The New York-based firm, which acts as a Visa Principal Member, secured participation from heavyweights including Sapphire Ventures, Dragonfly, Galaxy Ventures, and Lightspeed. The capital injection follows a $58 million Series B in August 2025, bringing total funding to over $338 million.
Infrastructure Over Speculation
Rain’s valuation stems from its pivot from a simple corporate card issuer to a backend infrastructure provider for global money movement. The company reports annualized transaction volume has swelled 38x year-over-year to exceed $3 billion, while its active card base expanded 30-fold.

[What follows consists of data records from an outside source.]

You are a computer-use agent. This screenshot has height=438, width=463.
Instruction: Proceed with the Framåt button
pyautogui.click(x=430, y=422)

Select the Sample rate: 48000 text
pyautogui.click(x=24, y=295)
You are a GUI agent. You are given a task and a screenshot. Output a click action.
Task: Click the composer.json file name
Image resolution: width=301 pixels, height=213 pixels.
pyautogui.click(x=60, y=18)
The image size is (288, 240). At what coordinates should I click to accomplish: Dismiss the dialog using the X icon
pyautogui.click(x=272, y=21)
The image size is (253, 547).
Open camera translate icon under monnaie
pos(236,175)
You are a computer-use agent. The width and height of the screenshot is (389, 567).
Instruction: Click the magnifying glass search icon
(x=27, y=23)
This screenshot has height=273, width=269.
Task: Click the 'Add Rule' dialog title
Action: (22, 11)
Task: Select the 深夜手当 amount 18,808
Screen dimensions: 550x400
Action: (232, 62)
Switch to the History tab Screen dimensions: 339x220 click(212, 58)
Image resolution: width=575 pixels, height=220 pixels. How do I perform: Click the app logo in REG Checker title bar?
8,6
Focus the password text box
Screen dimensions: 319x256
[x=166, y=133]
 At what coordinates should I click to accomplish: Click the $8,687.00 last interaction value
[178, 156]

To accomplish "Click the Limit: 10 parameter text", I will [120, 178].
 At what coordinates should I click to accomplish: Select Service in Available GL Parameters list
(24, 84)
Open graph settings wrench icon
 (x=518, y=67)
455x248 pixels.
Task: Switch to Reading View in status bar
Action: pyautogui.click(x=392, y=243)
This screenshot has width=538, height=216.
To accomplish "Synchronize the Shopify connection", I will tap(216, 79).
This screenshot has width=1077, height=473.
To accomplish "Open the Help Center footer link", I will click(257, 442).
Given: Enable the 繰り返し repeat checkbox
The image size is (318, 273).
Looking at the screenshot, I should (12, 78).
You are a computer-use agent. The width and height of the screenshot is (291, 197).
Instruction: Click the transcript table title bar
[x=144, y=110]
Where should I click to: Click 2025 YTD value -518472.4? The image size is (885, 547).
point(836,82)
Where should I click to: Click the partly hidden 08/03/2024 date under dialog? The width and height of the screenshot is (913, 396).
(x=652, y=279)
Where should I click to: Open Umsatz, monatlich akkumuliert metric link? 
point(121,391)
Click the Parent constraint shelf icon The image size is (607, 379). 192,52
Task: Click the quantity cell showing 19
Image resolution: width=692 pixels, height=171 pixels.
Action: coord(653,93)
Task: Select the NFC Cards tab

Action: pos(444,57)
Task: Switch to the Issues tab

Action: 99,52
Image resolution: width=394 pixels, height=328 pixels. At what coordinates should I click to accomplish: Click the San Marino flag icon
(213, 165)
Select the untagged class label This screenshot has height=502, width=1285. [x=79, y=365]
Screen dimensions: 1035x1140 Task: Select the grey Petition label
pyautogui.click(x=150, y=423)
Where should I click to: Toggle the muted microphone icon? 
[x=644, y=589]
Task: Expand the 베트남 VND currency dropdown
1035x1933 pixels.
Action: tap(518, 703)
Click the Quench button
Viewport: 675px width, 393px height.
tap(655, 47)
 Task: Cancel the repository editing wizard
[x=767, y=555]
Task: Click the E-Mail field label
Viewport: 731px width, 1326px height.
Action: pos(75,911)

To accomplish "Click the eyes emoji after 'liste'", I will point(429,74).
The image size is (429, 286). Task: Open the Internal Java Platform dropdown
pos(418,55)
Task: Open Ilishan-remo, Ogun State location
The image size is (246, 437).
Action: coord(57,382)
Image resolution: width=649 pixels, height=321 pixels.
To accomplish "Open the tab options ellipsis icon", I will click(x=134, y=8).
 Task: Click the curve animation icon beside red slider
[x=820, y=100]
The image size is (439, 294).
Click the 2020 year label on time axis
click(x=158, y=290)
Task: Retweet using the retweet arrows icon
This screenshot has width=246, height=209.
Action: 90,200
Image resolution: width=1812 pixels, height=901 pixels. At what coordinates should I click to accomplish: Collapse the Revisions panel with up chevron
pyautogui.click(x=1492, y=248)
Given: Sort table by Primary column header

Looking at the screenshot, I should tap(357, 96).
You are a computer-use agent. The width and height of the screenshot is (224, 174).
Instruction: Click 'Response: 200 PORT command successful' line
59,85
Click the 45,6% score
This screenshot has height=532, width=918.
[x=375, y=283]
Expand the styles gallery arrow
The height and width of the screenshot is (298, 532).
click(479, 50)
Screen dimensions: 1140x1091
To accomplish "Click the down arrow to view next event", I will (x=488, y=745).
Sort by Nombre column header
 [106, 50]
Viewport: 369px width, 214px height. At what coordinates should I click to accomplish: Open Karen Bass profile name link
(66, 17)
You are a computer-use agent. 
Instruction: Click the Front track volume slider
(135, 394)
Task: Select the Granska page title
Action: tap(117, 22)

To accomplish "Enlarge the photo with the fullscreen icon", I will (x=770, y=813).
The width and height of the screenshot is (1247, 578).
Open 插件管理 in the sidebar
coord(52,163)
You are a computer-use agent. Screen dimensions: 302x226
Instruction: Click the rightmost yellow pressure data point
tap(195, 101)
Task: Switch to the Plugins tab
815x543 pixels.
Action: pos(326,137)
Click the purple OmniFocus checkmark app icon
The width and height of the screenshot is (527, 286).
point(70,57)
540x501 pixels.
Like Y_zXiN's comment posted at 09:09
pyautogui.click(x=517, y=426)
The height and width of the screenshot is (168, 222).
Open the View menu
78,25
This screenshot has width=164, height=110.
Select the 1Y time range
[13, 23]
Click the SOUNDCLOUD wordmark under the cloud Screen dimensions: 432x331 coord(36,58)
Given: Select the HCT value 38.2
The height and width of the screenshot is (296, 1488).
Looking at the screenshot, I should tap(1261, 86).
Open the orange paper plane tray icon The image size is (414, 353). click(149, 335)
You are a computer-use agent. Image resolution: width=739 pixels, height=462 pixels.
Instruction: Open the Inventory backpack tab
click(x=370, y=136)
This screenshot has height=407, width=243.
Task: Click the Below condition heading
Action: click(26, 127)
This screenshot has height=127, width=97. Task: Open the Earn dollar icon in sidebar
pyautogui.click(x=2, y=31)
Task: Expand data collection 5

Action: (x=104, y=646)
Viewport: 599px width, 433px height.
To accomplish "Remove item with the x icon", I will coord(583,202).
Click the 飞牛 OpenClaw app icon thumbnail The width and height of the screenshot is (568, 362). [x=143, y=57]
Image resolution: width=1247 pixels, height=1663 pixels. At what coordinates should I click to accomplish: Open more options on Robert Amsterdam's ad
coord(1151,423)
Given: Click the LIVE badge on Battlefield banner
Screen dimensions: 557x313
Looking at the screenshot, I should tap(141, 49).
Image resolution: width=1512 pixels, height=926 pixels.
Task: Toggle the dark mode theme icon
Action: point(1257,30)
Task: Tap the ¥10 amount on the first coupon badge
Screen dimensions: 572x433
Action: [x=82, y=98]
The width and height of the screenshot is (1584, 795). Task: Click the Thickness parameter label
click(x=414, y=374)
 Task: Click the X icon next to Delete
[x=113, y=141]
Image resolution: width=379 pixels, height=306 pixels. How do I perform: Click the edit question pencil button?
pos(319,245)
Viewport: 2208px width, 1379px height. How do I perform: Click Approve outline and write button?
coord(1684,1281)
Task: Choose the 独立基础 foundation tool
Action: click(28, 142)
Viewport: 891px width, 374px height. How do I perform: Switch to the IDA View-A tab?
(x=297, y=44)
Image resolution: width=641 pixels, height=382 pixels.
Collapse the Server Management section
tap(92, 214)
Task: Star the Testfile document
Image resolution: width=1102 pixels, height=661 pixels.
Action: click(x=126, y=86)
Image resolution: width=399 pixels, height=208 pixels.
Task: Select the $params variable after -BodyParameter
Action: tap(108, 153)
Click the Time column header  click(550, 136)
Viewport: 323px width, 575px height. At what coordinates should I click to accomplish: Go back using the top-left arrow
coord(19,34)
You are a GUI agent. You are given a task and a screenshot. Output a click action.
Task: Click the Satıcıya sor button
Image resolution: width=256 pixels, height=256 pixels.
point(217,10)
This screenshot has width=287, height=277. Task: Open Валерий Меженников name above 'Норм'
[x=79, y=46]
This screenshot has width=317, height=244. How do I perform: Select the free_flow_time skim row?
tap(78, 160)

Rather than servicing retail crypto speculators, Rain provides the plumbing for enterprises to integrate stablecoins into existing payment flows. The firm’s technology allows partners to issue stablecoin-backed cards that function on the standard Visa network, effectively masking the blockchain settlement layer from the end merchant.
“Stablecoins are quickly becoming the way money moves in the 21st century, but adoption by users worldwide requires cards and apps that just work,” stated Farooq Malik, CEO of Rain.
The Enterprise Moat
The company has secured integrations with legacy financial giants, including Western Union and Nuvei, leveraging stablecoins to reduce settlement times and cross-border friction. For these partners, Rain acts as a translation layer, converting fiat to USDC/USDT and back, allowing them to utilize blockchain rails without overhauling their compliance or treasury stacks.
ICONIQ Partner Kamran Zaki noted the investment was driven by a shift from “legacy payment networks to programmable digital-asset infrastructure,” positioning Rain as a middleware layer for the next generation of fintechs.
The $250 million war chest is earmarked for global licensing across Europe, Asia, and Africa, alongside potential strategic acquisitions to fortify its on/off-ramp capabilities.